- _Tasks to perform_
A. Rewrite the passage on hospital visits by dementia patients between "And we think that" and "program like IN-PEACE.", inclusive, using "upsetting" in place of "distressing".
B. From the passage on hospital visits by dementia patients, list every named person, program, organization, and state.

Greg A. Sachs, M.D., explains how a dramatic decrease in hospital visits benefits both dementia patients and health systems.
Transcript:
We think that IN-PEACE having such a dramatic effect on hospitalizations and emergency room visits are an important addition to the literature and to our field because those are outcomes that really haven’t been achieved in prior studies.
Obviously, we’re disappointed that we didn’t move symptoms down for the people in our dementia/palliative care group, but other studies have had similar sorts of benefits on symptoms without ever affecting the emergency room and hospitalization events.
And we think that making such a dramatic and statistically significant impact was important both for the patients, because patients with dementia typically don’t do well in a hospital — they can have complications like delirium, they can lose function, and it’s a very distressing sort of event for them.
But from the healthcare policy and health system standpoint, cutting utilization in half is a potential for dramatic savings in cost, and we think while it wasn’t a goal of our study, the kinds of reductions in emergency room and hospital visits would generate cost savings that would far exceed the cost of actually doing a program like IN-PEACE.
Dr. Sachs says Black individuals have been historically underrepresented in dementia studies, but Regenstrief has built decades of trust with patients in minoritized Indiana communities.

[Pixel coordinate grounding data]
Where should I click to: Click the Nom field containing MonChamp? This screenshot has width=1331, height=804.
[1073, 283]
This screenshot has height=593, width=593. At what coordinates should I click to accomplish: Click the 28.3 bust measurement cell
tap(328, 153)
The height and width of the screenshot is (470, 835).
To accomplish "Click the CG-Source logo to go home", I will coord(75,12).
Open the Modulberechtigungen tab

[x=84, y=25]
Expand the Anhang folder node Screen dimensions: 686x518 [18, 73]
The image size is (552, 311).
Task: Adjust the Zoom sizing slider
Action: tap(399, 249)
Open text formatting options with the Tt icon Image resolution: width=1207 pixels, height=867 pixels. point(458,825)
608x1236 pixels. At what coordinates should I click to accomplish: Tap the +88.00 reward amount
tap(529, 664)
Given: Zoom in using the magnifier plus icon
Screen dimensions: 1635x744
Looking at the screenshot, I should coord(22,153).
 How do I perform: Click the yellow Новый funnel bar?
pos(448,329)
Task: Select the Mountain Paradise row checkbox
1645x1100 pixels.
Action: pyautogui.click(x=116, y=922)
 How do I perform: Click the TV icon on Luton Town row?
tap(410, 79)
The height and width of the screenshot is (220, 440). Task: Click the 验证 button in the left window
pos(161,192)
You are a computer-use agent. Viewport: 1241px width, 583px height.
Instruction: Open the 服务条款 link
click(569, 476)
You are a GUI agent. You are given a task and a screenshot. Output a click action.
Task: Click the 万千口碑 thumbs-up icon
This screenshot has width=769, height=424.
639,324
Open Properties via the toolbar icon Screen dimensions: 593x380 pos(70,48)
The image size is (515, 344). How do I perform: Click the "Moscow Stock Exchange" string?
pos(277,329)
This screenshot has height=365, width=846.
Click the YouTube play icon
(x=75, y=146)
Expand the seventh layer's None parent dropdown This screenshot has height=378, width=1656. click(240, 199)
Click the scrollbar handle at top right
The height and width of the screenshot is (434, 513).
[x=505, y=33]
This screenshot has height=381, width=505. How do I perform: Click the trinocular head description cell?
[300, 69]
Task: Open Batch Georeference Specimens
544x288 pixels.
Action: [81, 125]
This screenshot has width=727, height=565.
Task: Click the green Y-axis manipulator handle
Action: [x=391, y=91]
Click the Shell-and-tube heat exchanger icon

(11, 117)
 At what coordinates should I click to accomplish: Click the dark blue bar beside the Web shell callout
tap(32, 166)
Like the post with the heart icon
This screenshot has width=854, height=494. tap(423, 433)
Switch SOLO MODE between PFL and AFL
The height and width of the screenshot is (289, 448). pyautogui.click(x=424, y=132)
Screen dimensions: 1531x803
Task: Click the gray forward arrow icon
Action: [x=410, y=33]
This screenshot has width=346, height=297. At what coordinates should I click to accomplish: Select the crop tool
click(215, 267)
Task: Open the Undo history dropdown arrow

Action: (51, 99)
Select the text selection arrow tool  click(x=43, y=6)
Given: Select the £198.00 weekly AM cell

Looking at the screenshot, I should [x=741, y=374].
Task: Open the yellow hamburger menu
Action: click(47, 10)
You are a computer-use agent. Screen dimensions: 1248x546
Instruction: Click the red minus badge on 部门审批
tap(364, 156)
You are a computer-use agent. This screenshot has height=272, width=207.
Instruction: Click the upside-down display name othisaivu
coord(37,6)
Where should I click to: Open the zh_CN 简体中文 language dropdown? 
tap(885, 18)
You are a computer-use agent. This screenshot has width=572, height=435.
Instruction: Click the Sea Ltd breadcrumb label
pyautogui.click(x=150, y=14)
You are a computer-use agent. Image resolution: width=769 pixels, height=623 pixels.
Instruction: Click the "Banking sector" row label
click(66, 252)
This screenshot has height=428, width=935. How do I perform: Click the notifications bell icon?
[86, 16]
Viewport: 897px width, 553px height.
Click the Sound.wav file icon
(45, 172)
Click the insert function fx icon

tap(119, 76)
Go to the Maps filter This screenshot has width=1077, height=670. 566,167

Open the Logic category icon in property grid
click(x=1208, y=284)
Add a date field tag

- _Results of the exercise_
A.
And we think that making such a dramatic and statistically significant impact was important both for the patients, because patients with dementia typically don’t do well in a hospital — they can have complications like delirium, they can lose function, and it’s a very upsetting sort of event for them.
But from the healthcare policy and health system standpoint, cutting utilization in half is a potential for dramatic savings in cost, and we think while it wasn’t a goal of our study, the kinds of reductions in emergency room and hospital visits would generate cost savings that would far exceed the cost of actually doing a program like IN-PEACE.

B.
Greg A. Sachs (Dr. Sachs)
IN-PEACE
Regenstrief
Indiana